The Ohio State University and the Department of Linguistics are dedicated to advancing undergraduate research. We feel that engaging in research not only complements course work, but also helps prepare students for the future, whether they go on to graduate school or a career in the private sector. There are three primary ways in which students have an opportunity to learn more about research.
Linguistics Outside the Classroom:
Students enrolled in Linguistics 2000, 2051, and 3701 are required to participate in the LOC program. Students in other courses may also participate. Check with your instructor if you're unsure. By participating in LOC experiments and talks, you will learn more about research performed here in the OSU Linguistics Department. Specific information about how to fulfill this requirement will be given to you by your instructor in the first week of classes. You may attend talks and/or participate in experiments to fulfill the requirement.
LOC Talks will be scheduled every couple of weeks at varying times to try to accommodate a range of schedules. Each talk will be about some facet of research. Some speakers present information about a completed experiment, while others discuss general research methodology. You do not need to sign up to attend a talk. Simply arrive on time, and answer questions about the content of the talk on the questionnaire that you receive upon arrival. The speaker will collect the questionnaires at the end of the talk and deliver them to your instructor.
LOC Experiments are ongoing throughout the semester. Many of the experiments are located in Oxley Hall, 1712 Neil Ave. (on the corner of Neil and 12th, across from Jennings and Pomerene). Find an experiment that interests you and an open time slot that fits your schedule. When you sign up for the experiment include your name, your instructor's name, your class number (2000, etc.), and a phone number at which you can be reached in the unlikely event of cancellation. If you find that you can not make it to the experiment, email the experimenter so that they may open the slot to someone else. At the end of the experiment, you will receive a questionnaire about the experiment that you must fill out and give to your instructor.
Faculty and graduate students have a number of research projects that are suitable for interns to work on and learn about the research topic. You can learn about internship opportunities by attending LOC talks, asking your favorite linguistics instructor, or talking to your advisor. Most intern positions have some pre-requisite, depending on the level of work expected. You may get academic credit for doing an internship. One credit hour of 4193 amounts to 3 hours/week for a 14-week semester. Internships may be repeated. Non-research internships may also be available. Talk to the linguistics undergraduate advisor if you are interested in interning in the private sector.
Here is a checklist you may follow if you are interested in an internship:
Think about what your interests are, what kinds of experiences you are looking for, and what you think would benefit you most in an internship. You may want to meet with the linguistics undergraduate advisor (currently Julie McGory, firstname.lastname@example.org) to discuss this. Some things to consider:
- What are your plans for the future and how can an internship help? What types of experiences will enhance your graduate school application or your resume given your plans? For example, if you want to go to graduate school, research experience may be best. If you plan to travel abroad and teach English, experience in ESL classrooms would be beneficial. If you hope to work as an editor, experience in a publishing company would be useful.

---+---

What you will do
**A)** How many hours per week does one credit hour of 4193 amount to, according to the undergraduate linguistics research page?
**B)** Extend the undergraduate linguistics research page, starting right after its final sentence.

---+---

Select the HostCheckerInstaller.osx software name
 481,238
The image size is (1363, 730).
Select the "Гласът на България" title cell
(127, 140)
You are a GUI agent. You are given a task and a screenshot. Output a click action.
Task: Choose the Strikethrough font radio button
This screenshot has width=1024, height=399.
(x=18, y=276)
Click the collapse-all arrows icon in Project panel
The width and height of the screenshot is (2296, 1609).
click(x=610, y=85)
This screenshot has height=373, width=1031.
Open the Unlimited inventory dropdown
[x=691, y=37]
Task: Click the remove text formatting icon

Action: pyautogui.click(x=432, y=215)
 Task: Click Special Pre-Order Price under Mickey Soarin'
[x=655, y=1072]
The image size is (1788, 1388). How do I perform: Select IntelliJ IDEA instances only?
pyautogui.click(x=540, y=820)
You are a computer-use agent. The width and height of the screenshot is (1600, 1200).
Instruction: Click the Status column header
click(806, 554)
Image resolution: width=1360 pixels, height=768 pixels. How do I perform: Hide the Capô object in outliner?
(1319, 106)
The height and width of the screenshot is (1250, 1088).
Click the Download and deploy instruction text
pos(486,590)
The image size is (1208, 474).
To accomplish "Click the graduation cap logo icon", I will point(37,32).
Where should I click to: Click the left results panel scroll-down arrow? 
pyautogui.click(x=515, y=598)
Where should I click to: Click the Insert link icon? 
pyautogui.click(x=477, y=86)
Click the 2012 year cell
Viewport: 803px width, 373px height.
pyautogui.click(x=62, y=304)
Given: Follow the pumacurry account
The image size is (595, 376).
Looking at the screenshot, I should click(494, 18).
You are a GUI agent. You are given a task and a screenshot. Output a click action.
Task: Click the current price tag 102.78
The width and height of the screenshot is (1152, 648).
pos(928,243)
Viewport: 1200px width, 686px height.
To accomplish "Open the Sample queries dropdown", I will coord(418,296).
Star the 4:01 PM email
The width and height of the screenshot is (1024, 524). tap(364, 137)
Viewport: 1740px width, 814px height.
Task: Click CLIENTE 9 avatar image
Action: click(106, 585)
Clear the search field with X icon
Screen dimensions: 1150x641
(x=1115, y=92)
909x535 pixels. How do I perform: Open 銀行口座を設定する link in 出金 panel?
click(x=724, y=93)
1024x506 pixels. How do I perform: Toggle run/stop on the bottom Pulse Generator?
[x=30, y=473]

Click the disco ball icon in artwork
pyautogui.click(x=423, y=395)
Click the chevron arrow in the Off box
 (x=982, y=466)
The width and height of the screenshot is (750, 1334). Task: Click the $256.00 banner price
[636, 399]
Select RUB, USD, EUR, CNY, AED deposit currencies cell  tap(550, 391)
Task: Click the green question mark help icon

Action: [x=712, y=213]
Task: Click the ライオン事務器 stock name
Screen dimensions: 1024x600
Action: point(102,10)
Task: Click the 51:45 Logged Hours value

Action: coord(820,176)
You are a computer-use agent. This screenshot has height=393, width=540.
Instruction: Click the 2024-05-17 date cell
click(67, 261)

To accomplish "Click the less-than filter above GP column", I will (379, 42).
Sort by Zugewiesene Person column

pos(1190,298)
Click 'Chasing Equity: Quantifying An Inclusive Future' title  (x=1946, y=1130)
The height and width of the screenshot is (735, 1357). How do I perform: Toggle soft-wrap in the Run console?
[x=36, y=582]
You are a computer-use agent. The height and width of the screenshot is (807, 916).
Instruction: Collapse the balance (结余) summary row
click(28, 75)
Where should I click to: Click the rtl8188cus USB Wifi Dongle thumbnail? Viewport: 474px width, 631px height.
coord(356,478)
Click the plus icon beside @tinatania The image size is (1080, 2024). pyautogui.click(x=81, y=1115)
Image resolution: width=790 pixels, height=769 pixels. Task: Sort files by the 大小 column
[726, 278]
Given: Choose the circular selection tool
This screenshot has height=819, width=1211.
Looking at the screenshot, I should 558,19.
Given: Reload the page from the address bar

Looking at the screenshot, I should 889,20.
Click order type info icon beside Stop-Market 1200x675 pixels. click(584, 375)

---+---

Answers
**A)** Three hours per week for a 14-week semester.

**B)**
- What are your skills and abilities? Maybe you know several programming languages. Maybe you have had previous experience as a tutor. Maybe you really like working with people.
- Are you willing to volunteer or do you need a paid internship? Do you need/want course credit?
If you are interested in a research internship, contact the linguistics undergraduate advisor, or directly contact the faculty or graduate student that you wish to work with.
If you are interested in an internship outside of the Department of Linguistics, Contact OSU's Career Services at 292-7055 to find an internship. A counselor will help you evaluate what kind of position is right for you given your interests and abilities and what is available. Be sure to tell them if you are majoring in linguistics.
If you would like to receive course credit, contact the linguistics undergraduate advisor for approval and to make the necessary arrangements.
For those receiving course credit, register for LING 4193 with your faculty mentor during the relevant quarter. You will need a signature to register.
Once you have been placed in an internship, be sure to keep the Linguistics Department and your Undergraduate Advisor informed of your progress (whether or not you will be receiving credit!). We would love to hear from you about how the internship is going.
If you have an interesting idea for a research project, you may want to approach a linguistics faculty member to help you set it into action. To sign up for 4998 or 4999 (thesis research), you need the permission of the faculty member involved.
Undergraduate Research Seminar
Once a year, 4780 is offered. Students pair up with a faculty member and develop and execute a plan of research over the course of the semester.
Denman Undergraduate Research Forum
The Denman Undergraduate Research Forum is an annual research forum for undergraduates. Cash prizes are given to winners in each area. All OSU undergraduates are eligible to apply to the Denman. Read more about the Denman forum.
The NSF funds undergraduate research through the Research Experiences for Undergraduates (REU) program supports active research participation by undergraduate students in any of the areas of research funded by the National Science Foundation. REU projects involve students in meaningful ways in ongoing research programs or in research projects specifically designed for the REU program. Search for a program.
Under the 7890 course numbers, there are a number of weekly discussion meetings for many sub-fields in linguistics. Advanced undergraduates may attend research groups relevant to your specialization to find out more about the kinds of research being done in that area of linguistics.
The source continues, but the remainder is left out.